Sally occupies about the same amount of space as a dorm room refrigerator, and uses 21 different ingredients—including romaine, kale, seared chicken breast, Parmesan, California walnuts, cherry tomatoes, and Kalamata olives—to craft more than a thousand types of salad in about 60 seconds, while the customer watches the process. The machine weighs in at 350 pounds, making it more appropriate for industrial settings than for home kitchens at the moment. "Sally will be going on a diet," said its creator, Deepak Sekar, 35, founder of Chowbotics Inc., looking into his and Sally's future.
The benefits of Sally are manifold, according to Sekar. "Sally is the next generation of salad restaurant," he claims, comparing it to chains such as Chopt and Fresh & Co. For one thing, a robot can make salad faster than a human can. Also, you will know precisely how many calories your salad is delivering; there won't be the problem of consuming one piled high with garnishes that turn out to be more fattening than a burger. And it's more hygienic to have a machine prepare your salad than to have multiple people working on a line—or worse still, a serve-yourself salad bar.

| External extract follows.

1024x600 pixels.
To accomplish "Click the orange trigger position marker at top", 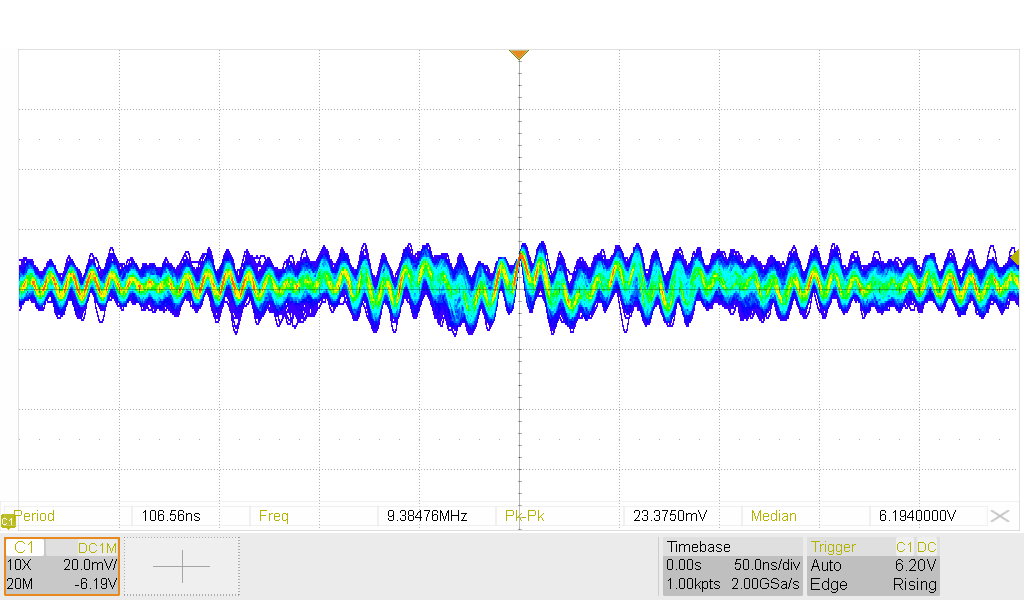I will point(518,54).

Sally does require a human set of hands to prep the ingredients that go into its canisters, which are then installed in the robot. (Sekar called the process of chopping ingredients in the machine "too complicated right now," although it's something he promises for the future; he offered an analogy: "It's like paper getting stuck in a printer; it shuts down the process.")

A McDonalds will have one kid in the back keeping all the machines fed, and a cop in the front making sure people don't wreck the place.



Except there won't be a sit-down place, just an armored slot in a concrete wall. The slot spits out eco-friendly hemp based dishes full of robot prepared McGruel(TM). Because no one has a fucking job, so no one can afford a salad.